Copy out the lines from the beginning of the entries through the line that contains "point(135,254)", keeping every line unchanged and including that final line.

Part of a data file
## begin

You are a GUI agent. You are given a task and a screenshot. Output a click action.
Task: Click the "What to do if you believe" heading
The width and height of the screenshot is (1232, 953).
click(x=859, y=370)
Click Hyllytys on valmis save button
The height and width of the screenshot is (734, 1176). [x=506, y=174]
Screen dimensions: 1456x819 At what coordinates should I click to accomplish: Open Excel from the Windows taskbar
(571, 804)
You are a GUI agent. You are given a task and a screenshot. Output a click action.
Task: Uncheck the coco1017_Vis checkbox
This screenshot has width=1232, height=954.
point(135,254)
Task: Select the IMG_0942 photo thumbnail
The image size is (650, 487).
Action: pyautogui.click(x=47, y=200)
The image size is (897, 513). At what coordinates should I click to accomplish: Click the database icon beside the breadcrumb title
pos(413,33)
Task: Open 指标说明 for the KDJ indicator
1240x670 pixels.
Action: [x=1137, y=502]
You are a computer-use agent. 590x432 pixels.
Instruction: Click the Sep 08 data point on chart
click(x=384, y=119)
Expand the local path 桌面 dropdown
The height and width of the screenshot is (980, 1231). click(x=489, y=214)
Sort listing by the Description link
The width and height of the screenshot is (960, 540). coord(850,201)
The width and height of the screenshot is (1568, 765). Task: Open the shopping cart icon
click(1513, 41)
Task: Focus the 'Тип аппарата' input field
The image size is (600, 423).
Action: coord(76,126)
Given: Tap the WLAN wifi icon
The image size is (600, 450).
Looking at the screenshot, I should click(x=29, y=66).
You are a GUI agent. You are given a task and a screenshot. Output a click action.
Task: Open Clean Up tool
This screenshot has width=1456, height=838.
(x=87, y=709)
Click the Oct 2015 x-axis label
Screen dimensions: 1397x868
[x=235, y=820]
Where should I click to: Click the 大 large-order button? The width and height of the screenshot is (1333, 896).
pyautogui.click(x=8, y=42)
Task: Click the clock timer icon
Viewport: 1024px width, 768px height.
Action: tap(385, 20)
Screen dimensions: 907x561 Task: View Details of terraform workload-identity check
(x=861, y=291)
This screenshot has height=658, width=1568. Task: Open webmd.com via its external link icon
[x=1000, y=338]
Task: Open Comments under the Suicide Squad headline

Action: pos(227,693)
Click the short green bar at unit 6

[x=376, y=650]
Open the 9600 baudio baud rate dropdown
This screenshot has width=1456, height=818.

## end

▶ Result below:
You are a GUI agent. You are given a task and a screenshot. Output a click action.
Task: Click the "What to do if you believe" heading
The width and height of the screenshot is (1232, 953).
click(x=859, y=370)
Click Hyllytys on valmis save button
The height and width of the screenshot is (734, 1176). [x=506, y=174]
Screen dimensions: 1456x819 At what coordinates should I click to accomplish: Open Excel from the Windows taskbar
(571, 804)
You are a GUI agent. You are given a task and a screenshot. Output a click action.
Task: Uncheck the coco1017_Vis checkbox
This screenshot has width=1232, height=954.
point(135,254)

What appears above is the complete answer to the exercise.